As of June 2026, the top-level, wholly owned subsidiaries of Black Hills Corp. are: Black Hills Power; Cheyenne Light, Fuel & Power; Black Hills Non-Regulated Holdings; Black Hills Electric Parent Holdings; Black Hills Utility Holdings; and Black Hills Service Company. Most of these subsidiaries (and their subsidiaries' subsidiaries) do business under the common name of Black Hills Energy.

The company is the electric utility for 64,200 customers between Rapid City, South Dakota and Newcastle, Wyoming as well as southeastern Montana via its Black Hills Power subsidiary. Its Cheyenne Light, Fuel & Power Company subsidiary serves another 80,000 in Cheyenne, Wyoming and southeastern Wyoming. Via its Black Hills Energy component it has 1,000 Megawatts of generating capacity in Colorado, Nevada, Wyoming and California including two plants serving Las Vegas, Nevada. The company's bigger component is its wholesale energy wing.

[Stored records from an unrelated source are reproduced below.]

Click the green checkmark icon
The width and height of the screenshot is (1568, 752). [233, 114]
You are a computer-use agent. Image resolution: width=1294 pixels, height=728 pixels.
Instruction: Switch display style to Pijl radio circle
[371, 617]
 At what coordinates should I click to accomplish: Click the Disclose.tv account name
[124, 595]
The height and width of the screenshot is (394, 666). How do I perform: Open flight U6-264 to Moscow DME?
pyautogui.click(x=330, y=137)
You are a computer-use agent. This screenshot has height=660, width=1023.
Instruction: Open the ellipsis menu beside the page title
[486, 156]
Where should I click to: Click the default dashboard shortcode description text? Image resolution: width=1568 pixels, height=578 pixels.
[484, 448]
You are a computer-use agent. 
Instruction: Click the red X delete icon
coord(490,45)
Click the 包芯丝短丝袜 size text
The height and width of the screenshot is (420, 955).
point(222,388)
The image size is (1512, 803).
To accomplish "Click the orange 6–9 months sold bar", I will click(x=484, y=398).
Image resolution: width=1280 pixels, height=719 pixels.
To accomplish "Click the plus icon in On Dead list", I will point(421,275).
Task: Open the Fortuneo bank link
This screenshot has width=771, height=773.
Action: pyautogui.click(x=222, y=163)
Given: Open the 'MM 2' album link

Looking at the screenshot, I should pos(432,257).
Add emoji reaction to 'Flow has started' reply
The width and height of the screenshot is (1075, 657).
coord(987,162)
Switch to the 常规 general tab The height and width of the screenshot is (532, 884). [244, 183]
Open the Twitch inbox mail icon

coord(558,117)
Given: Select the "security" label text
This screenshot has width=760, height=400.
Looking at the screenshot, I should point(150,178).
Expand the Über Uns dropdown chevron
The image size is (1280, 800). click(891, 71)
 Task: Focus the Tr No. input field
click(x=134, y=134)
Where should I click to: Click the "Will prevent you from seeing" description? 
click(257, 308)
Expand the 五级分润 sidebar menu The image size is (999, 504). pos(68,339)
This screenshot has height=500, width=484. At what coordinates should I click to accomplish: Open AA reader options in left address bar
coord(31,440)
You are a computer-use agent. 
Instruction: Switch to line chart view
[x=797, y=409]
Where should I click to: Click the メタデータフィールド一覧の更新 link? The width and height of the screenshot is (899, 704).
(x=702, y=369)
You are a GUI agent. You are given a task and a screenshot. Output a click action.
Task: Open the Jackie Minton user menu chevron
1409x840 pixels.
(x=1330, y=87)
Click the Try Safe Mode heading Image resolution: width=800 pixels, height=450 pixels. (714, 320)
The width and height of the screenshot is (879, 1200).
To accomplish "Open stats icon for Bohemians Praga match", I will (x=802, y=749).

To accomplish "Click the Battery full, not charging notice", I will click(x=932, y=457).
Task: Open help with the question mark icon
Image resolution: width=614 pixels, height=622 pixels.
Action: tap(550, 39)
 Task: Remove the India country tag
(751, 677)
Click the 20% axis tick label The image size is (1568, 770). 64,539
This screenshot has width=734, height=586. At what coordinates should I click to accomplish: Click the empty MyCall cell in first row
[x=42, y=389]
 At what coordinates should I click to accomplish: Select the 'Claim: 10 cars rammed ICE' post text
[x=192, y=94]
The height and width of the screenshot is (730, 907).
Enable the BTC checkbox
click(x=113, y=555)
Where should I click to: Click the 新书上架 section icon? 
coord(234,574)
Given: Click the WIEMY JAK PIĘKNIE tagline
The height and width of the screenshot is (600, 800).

The centerpiece of the operation is the Wyodak Mine near Gillette, Wyoming in the Powder River Basin, which is the oldest operating surface mine for coal in the United States. The mine has permitted reserves of 286 million tons. In addition it claims 169 Gcuft in oil and gas reserves (76% of which is natural gas) principally in New Mexico, Colorado and Wyoming.